2026-02-09T19:09:24+01:00

La boîte en os

Publié par Althéa

Ce petit cimetière était si calme, si naïvement simple, que je me demandais comment mes deux morts pourraient s'y adapter.

« Un livre étrange qui ne ressemble à aucun autre » tel est le commentaire de Jean Cocteau . Ma curiosité attisée, je me suis lancée dans cette lecture

 Antoinette Peské, par le biais subtil de la narration nous conte une histoire d’amour fou par delà la mort.

Atmosphère qui rappelle « Les hauts de Hurlevent » et qui pourrait avoir inspiré « L’éternel  retour » se passe dans les Higlands à Goldloch, dans un petit village entre landes, lacs et ciels changeants : toute la magie de l’Écosse.

Deux adolescents s’étaient liés d’amitié, bien des années plus tard, le narrateur, Norbert, apprenant que son ami  est interné ;  va lui rendre visite, sa vie en sera bouleversée pour toujours.

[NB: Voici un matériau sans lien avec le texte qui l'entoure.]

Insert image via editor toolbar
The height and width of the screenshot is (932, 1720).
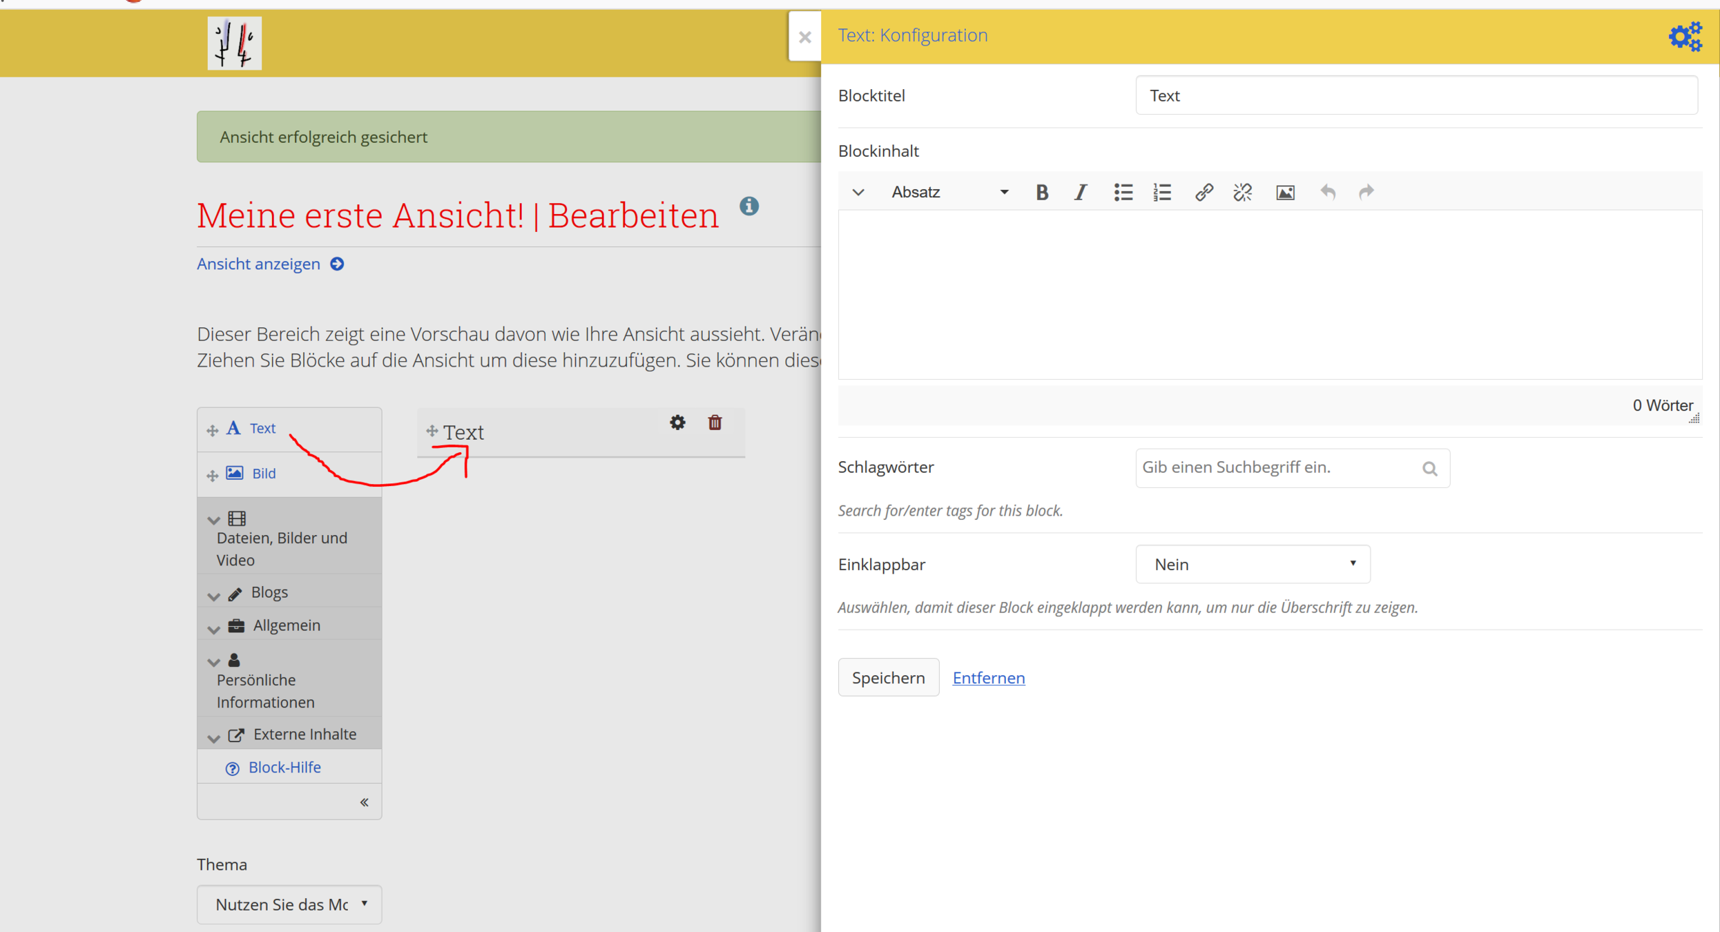1285,192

John  Mac Corjeac aime sa femme Margaret O’Don d’un amour fou. Cette dernière est fascinée par lui depuis qu’ils étaient camarades de jeux.

John l’aime d’un amour obsessionnel, voudrait connaître ses moindres pensées, ressentir ses émotions, la posséder pour l’éternité. De l’amour fou à la folie, il n’y a qu’un pas.

C’est une histoire singulière écrite d’une très jolie plume, à la fin du dix-neuvième siècle, toute à la fois gothique et romantique, pourtant ! Nous sommes loin de toute morale car cette passion conduit John et Margaret à d’incroyables extrémités où la mort semble abolie.

Une histoire qui fait se demander pourquoi nous l’aimons car en fait peut-être serait-il plus normal d’être horrifié mais ce roman fait  ressortir notre dualité.

Un petit bijou à lire absolument.

Merci aux éditions Libretto

#Laboîteenos#NetGalleyFrance

À vrai dire, j'ai éprouvé dans l'Écosse des Highlands ce que je n'ai éprouvé nulle part au cour de mes nombreux voyages à travers l'Europe. Ces monts, dont les sommets presque toujours perdus dans la brume font croire qu'ils touchent le ciel, ces lacs de plomb fondu, dont les eaux sont si profondes qu'elles semblent être les ouvertures de l'enfer, font subir tour à tour aux passions humaines des envolées et des descentes incroyables. L'Écosse du Nord est je crois, par excellence, le lieu du rêve , de la contemplation intérieure et de l'amour.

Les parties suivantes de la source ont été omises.